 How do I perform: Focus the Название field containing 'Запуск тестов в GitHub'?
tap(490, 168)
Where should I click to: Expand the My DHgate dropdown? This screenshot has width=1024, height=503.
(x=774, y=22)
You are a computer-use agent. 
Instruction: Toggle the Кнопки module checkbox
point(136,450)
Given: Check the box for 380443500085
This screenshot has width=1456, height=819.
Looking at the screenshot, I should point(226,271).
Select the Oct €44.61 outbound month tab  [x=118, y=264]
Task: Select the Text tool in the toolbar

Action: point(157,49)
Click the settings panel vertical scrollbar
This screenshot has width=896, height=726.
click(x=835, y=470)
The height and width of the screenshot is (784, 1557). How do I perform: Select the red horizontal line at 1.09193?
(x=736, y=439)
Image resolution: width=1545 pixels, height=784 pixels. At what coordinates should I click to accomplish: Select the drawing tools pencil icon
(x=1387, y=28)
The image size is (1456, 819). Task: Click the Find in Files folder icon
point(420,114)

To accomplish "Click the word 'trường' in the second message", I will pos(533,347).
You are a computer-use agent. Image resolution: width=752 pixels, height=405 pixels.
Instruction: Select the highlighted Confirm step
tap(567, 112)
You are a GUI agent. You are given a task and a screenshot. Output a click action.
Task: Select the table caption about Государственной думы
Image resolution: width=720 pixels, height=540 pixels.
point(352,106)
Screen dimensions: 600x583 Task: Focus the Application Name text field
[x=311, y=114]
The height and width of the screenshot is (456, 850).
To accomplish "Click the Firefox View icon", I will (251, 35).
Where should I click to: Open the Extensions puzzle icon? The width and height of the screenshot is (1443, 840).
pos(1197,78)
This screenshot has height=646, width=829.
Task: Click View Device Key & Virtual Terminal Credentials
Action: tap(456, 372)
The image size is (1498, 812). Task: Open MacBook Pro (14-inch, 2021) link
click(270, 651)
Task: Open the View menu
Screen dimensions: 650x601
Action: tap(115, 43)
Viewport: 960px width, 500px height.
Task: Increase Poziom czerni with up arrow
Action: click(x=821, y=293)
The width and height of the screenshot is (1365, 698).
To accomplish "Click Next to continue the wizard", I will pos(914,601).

————

Instructions for the task —
Turn the records above into a Markdown table with two columns, Row and Entry. Give each nonblank line its own row, numbered in order, and leave out the blank lines.

The result —
| Row | Entry |
|---|---|
| 1 |  How do I perform: Focus the Название field containing 'Запуск тестов в GitHub'? |
| 2 | tap(490, 168) |
| 3 | Where should I click to: Expand the My DHgate dropdown? This screenshot has width=1024, height=503. |
| 4 | (x=774, y=22) |
| 5 | You are a computer-use agent.  |
| 6 | Instruction: Toggle the Кнопки module checkbox |
| 7 | point(136,450) |
| 8 | Given: Check the box for 380443500085 |
| 9 | This screenshot has width=1456, height=819. |
| 10 | Looking at the screenshot, I should point(226,271). |
| 11 | Select the Oct €44.61 outbound month tab  [x=118, y=264] |
| 12 | Task: Select the Text tool in the toolbar |
| 13 | Action: point(157,49) |
| 14 | Click the settings panel vertical scrollbar |
| 15 | This screenshot has width=896, height=726. |
| 16 | click(x=835, y=470) |
| 17 | The height and width of the screenshot is (784, 1557). How do I perform: Select the red horizontal line at 1.09193? |
| 18 | (x=736, y=439) |
| 19 | Image resolution: width=1545 pixels, height=784 pixels. At what coordinates should I click to accomplish: Select the drawing tools pencil icon |
| 20 | (x=1387, y=28) |
| 21 | The image size is (1456, 819). Task: Click the Find in Files folder icon |
| 22 | point(420,114) |
| 23 | To accomplish "Click the word 'trường' in the second message", I will pos(533,347). |
| 24 | You are a computer-use agent. Image resolution: width=752 pixels, height=405 pixels. |
| 25 | Instruction: Select the highlighted Confirm step |
| 26 | tap(567, 112) |
| 27 | You are a GUI agent. You are given a task and a screenshot. Output a click action. |
| 28 | Task: Select the table caption about Государственной думы |
| 29 | Image resolution: width=720 pixels, height=540 pixels. |
| 30 | point(352,106) |
| 31 | Screen dimensions: 600x583 Task: Focus the Application Name text field |
| 32 | [x=311, y=114] |
| 33 | The height and width of the screenshot is (456, 850). |
| 34 | To accomplish "Click the Firefox View icon", I will (251, 35). |
| 35 | Where should I click to: Open the Extensions puzzle icon? The width and height of the screenshot is (1443, 840). |
| 36 | pos(1197,78) |
| 37 | This screenshot has height=646, width=829. |
| 38 | Task: Click View Device Key & Virtual Terminal Credentials |
| 39 | Action: tap(456, 372) |
| 40 | The image size is (1498, 812). Task: Open MacBook Pro (14-inch, 2021) link |
| 41 | click(270, 651) |
| 42 | Task: Open the View menu |
| 43 | Screen dimensions: 650x601 |
| 44 | Action: tap(115, 43) |
| 45 | Viewport: 960px width, 500px height. |
| 46 | Task: Increase Poziom czerni with up arrow |
| 47 | Action: click(x=821, y=293) |
| 48 | The width and height of the screenshot is (1365, 698). |
| 49 | To accomplish "Click Next to continue the wizard", I will pos(914,601). |